Coordinated Omission
Load test tools have a subtle flaw. When a request takes 5 seconds, the tool’s simulated user waits those 5 seconds before sending the next request. The 5-second response is recorded, but the fact that other requests would have arrived during those 5 seconds is not. The load test coordinates with the slow system by backing off when it should be piling on.
Real users do not coordinate. When the activity feed takes 5 seconds to load, the user refreshes the page. The system receives more load precisely when it is struggling.
Gil Tene named this problem “coordinated omission.” It means naive load test results undercount tail latency. k6 mitigates this with the constant-arrival-rate executor, which maintains a fixed request rate regardless of response times. Use it for every test in this book.

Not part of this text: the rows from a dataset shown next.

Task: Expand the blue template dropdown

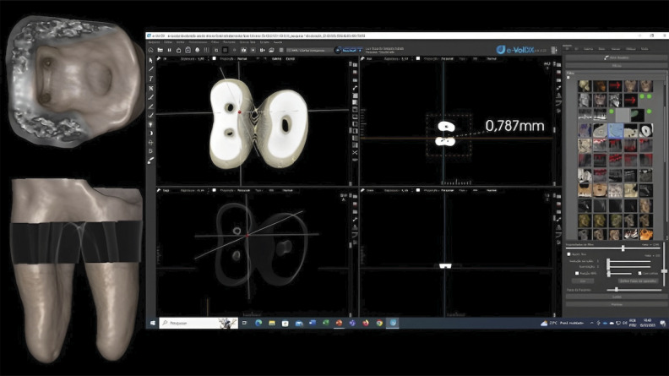Action: (x=350, y=50)
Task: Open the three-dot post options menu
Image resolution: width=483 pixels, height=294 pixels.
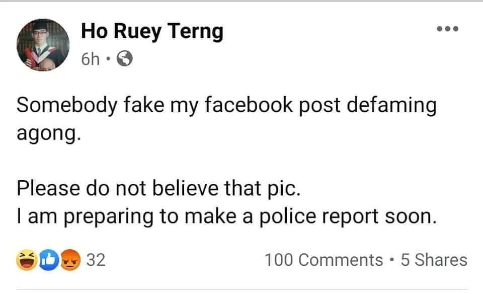Action: (x=448, y=29)
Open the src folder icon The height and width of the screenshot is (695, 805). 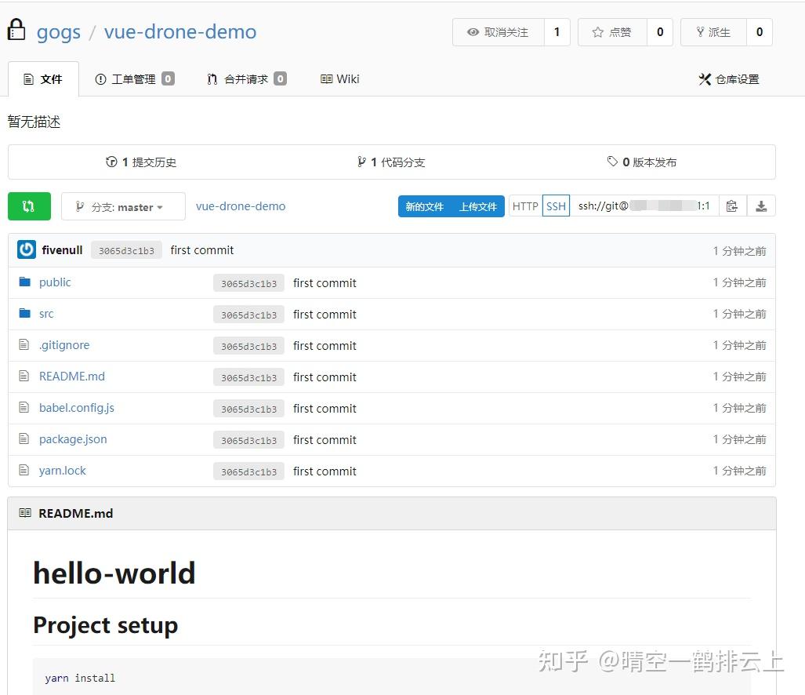24,313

// FAST: constant-arrival-rate prevents coordinated omission
export const options = {
scenarios: {
ingestion: {
executor: 'constant-arrival-rate', // not 'per-vu-iterations'
rate: 1000,
timeUnit: '1s',
duration: '5m',
preAllocatedVUs: 200,
maxVUs: 500,
},
},
};
The constant-arrival-rate executor spawns new virtual users as needed to maintain the target rate. If requests are slow, more VUs are created. This models real traffic accurately: the system receives a constant load regardless of how fast it responds.